- _Task to carry out_
Entries below include pictures. Output exactly the lines from the one with "The height and" down to the one with "Click the SA label button", both ends included, and leave the pictures out.

Available records START

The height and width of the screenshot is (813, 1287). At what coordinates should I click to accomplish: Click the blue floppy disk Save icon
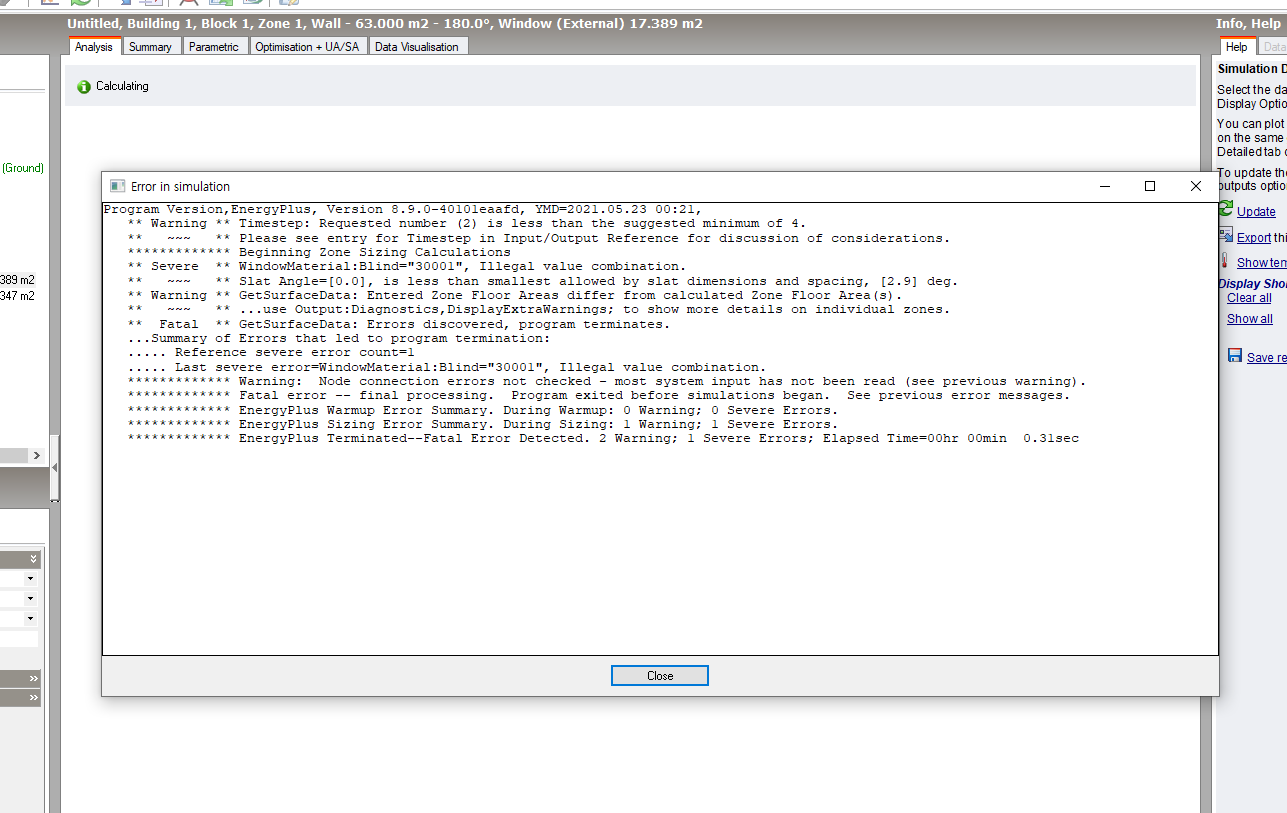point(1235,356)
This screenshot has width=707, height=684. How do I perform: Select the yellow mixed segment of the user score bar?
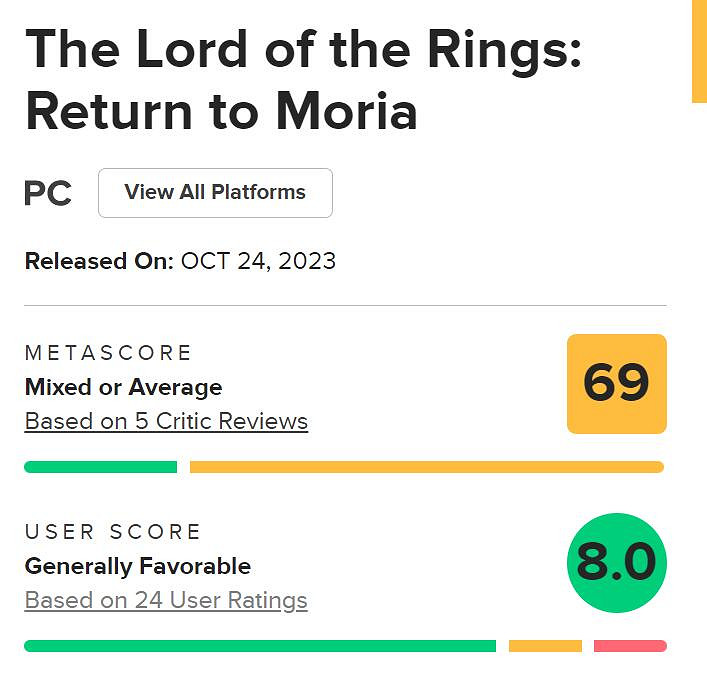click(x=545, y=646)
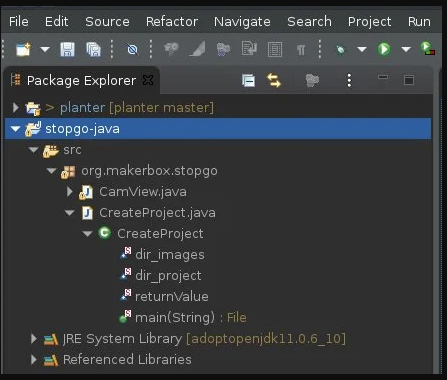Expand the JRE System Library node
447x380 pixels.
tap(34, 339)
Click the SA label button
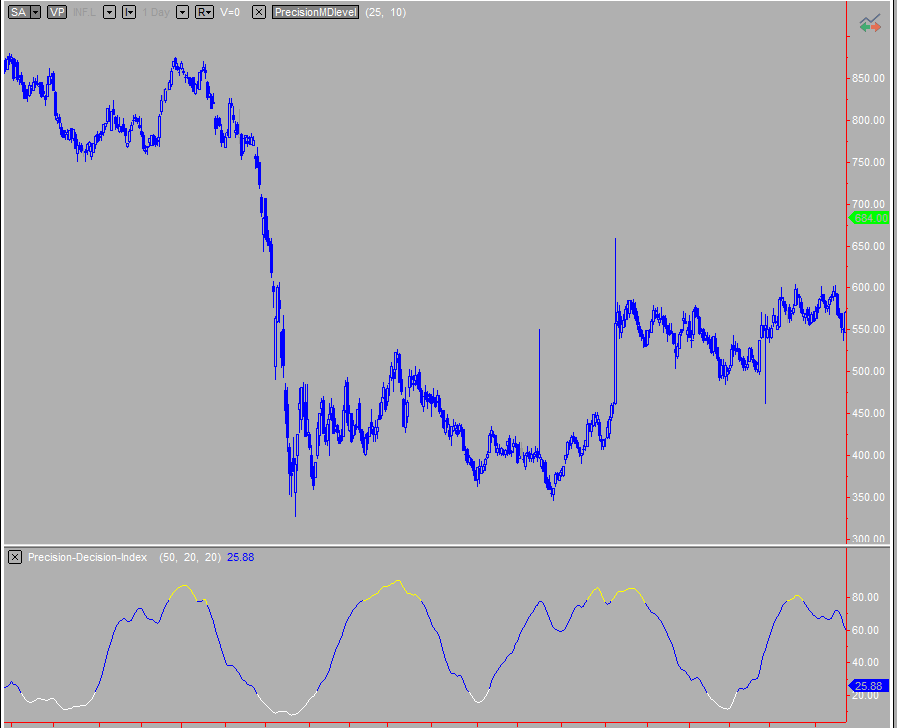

Available records END
Available records START

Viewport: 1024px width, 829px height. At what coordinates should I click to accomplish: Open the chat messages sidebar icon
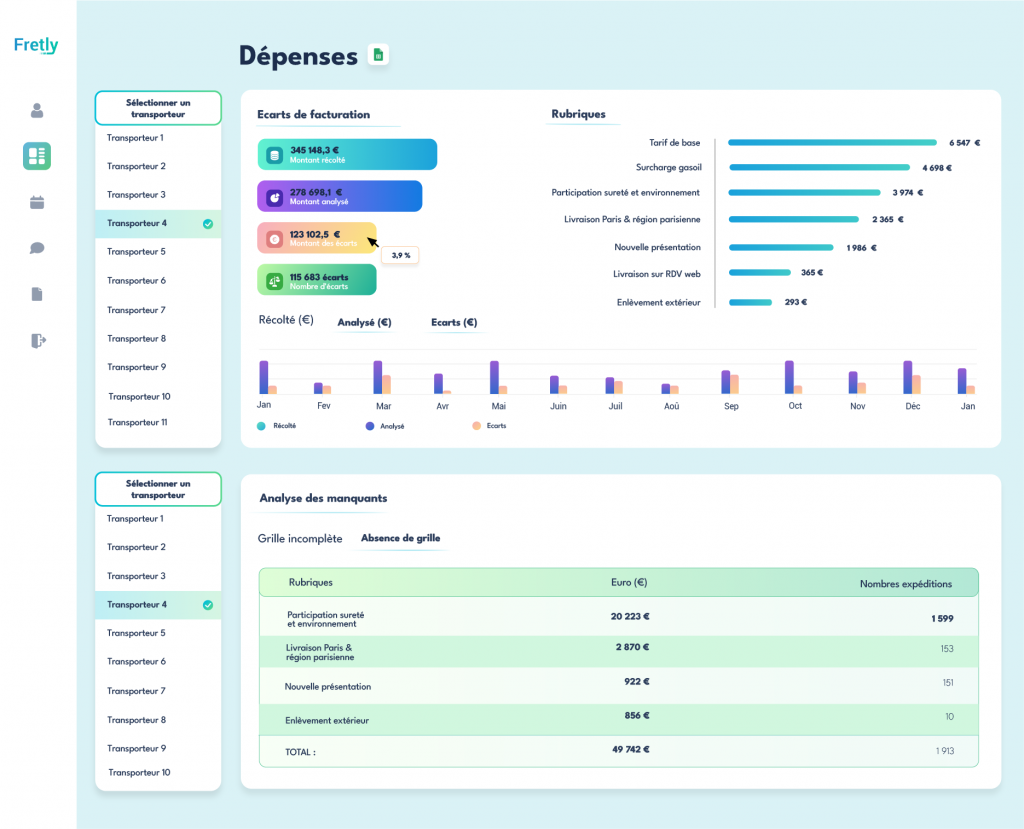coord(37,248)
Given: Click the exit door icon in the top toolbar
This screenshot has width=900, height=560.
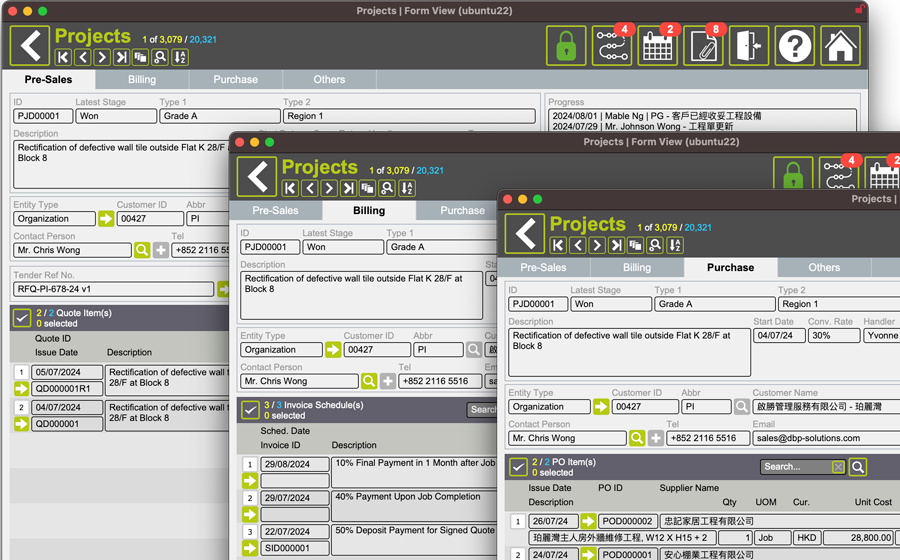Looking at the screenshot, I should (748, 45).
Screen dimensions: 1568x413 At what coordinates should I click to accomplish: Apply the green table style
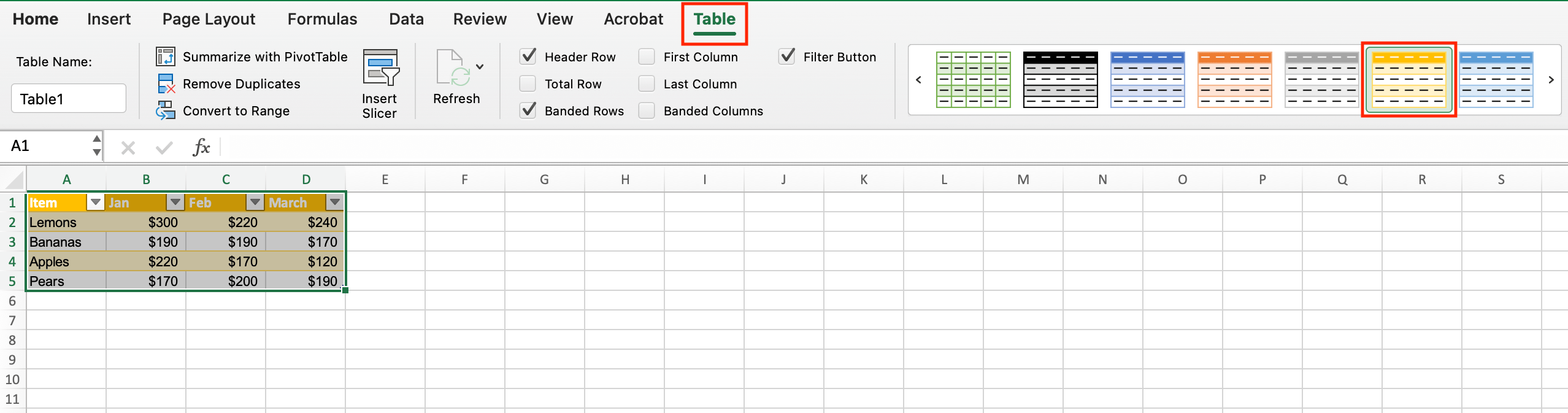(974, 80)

Available records END

- _Your response_
The height and width of the screenshot is (813, 1287). At what coordinates should I click to accomplish: Click the blue floppy disk Save icon
point(1235,356)
This screenshot has width=707, height=684. How do I perform: Select the yellow mixed segment of the user score bar?
click(x=545, y=646)
Expand the JRE System Library node
447x380 pixels.
tap(34, 339)
Click the SA label button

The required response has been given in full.